WeSEE crawler
… and ignoring robots.txt

I found WeSEE by monitoring bot traffic accessing our media directory, which contains photos of car complaints uploaded by our users. WeSEE’s crawler was accessing files correctly — no 404 errors — better than some of these other crawlers.

But, there’s no good reason for an ad services company to index photos. It’s just a waste of our bandwidth.

Things started out well — WeSEE’s crawler useragent contains a URL to their crawler info page: - - [15/Feb/2015:18:59:18 -0800] "GET /carcomplaints.com/media/complaints/images/39/d7c17846-c2cc-1031-b743-4c3114d2dee3.png
HTTP/1.1" 200 2348 "-" "WeSEE:Ads/PictureBot (http://www.wesee.com/bot/)" - - [15/Feb/2015:18:59:18 -0800] "GET /carcomplaints.com/media/complaints/images/39/d8132e3e-c2cc-1031-b743-4c3114d2dee3.png
HTTP/1.1" 200 2222 "-" "WeSEE:Ads/PictureBot (http://www.wesee.com/bot/)" - - [15/Feb/2015:18:59:18 -0800] "GET /carcomplaints.com/media/complaints/images/120/d7757374-c2cc-1031-b743-4c3114d2dee3.png
HTTP/1.1" 200 19884 "-" "WeSEE:Ads/PictureBot (http://www.wesee.com/bot/)"

Better yet, their bot page has specific information on how to block their crawler AND a contact email address. Looking good so far.

The bot accessing our media was “WeSEE:Ads/PictureBot ” & their crawler page only has info for blocking the “WeSEE” crawler in robots.txt, so we assumed it must work for all WeSEE crawlers:

User-agent: WeSEE
Disallow: /cgi-bin

WeSEE gives a timeframe of “24 hours” for how soon the robots.txt block will be picked up.

We gave them 10 days. No dice.

I emailed them about it & got this reply back:

Hi Wick,

We work with the world's leading advertisings [sic] solutions to help them understand pages' contents in detail so they can target campaigns more effectively - and as for publishers - earn more money. Our company (WeSEE) only indexes pages that have passed through an advertisers network, i.e. we do not crawl sites randomly.
Mentioned requests were made by the image links, which were shared (published) on other websites (and directs to your site).

Our ops team will block such requests to your site in several hours today. 

We apologize for any inconvenience this caused you and appreciate your understanding of these technical issues.

If you have any further question please don’t hesitate to ask.

At this point, my B.S. meter started smoking & promptly caught on fire. I replied that their robots.txt exclusion wasn’t working — a serious problem that shouldn’t involve “technical issues”. If you operate a crawler, especially one that your entire business model depends on, it should probably follow the robots.txt standard.

We’ll see what they say.

UPDATE: To their credit, WeSEE tech support promptly replied & after a few emails back & forth, admitted they screwed up. While their content bot checks robots.txt before crawling page content, their pictures bot crawled media contained in those pages without also checking robots.txt rules. WeSEE claims this has been fixed.

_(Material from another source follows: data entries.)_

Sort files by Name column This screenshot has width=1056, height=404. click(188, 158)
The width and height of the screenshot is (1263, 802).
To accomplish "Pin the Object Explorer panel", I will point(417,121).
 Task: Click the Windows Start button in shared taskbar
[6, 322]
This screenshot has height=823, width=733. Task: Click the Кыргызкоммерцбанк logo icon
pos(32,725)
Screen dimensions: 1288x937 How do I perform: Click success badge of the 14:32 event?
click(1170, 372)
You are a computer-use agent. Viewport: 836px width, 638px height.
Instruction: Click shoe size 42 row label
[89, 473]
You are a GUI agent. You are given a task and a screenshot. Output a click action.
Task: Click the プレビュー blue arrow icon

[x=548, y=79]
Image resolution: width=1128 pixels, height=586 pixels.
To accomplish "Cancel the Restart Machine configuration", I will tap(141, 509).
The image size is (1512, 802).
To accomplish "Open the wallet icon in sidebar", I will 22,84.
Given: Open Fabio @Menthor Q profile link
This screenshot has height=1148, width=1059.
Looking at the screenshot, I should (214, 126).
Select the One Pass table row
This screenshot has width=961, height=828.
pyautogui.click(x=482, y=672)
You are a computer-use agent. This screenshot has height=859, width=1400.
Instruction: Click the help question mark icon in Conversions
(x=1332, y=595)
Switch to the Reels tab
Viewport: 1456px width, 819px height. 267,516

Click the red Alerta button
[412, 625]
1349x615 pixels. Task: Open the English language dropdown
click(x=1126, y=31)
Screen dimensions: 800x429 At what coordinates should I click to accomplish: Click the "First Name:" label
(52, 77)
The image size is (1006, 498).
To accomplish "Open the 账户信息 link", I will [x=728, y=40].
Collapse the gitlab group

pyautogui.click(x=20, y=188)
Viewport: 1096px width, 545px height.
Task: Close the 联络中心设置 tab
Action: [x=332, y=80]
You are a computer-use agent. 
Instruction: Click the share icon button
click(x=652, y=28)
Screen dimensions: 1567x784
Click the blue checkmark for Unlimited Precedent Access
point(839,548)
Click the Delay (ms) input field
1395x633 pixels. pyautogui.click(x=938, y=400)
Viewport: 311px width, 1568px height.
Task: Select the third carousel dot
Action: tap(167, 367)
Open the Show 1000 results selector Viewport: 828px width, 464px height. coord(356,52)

Proximic logoProximic seems legit. They have a page about their web content crawler — the URL in their UserAgent string works! Their crawl rate isn’t excessive & they even have a nice modern responsive-design website.

Yet they don’t monitor their per-site 404 or 403 error rates. Worse, excluding proximic via robots.txt doesn’t work. Their FAQ page claims they honor robots.txt rules but doesn’t provide any details, which is an odd oversight.

Like most of these bad bots, I found Proximic by following a massive trail of 404 page not found errors. They aren’t keeping our case-sensitive paths in URLs.

In retrospect I kind of wish we hadn’t gone with mix-cased paths but it’s too late to switch now. Lowercase letters were hot new technology in the 9th century. These services either code their shit accurately or get banned.

Here’s the access log sample: - - [28/Jan/2015:14:59:29 -0800] "GET /carcomplaints.com/honda/civic/2006/safety/ HTTP/1.1" 403 304 "-" "Mozilla/5.0 (compatible; proximic; +http://www.proximic.com/info/spider.php)" - - [28/Jan/2015:14:59:51 -0800] "GET /carcomplaints.com/ford/edge/2011/safety/ HTTP/1.1" 403 302 "-" "Mozilla/5.0 (compatible; proximic; +http://www.proximic.com/info/spider.php)" - - [28/Jan/2015:14:59:55 -0800] "GET /carcomplaints.com/dodge/durango/1998/ HTTP/1.1" 403 299 "-" "Mozilla/5.0 (compatible; proximic; +http://www.proximic.com/info/spider.php)"

Yay, they have a unique UserAgent string & a working bot info URL. Off to a good start. They even have a FAQ section on the 404 Not Found errors:

Why does the spider access invalid URLs?

In general this should not happen. Please contact us and we will find out what is causing it.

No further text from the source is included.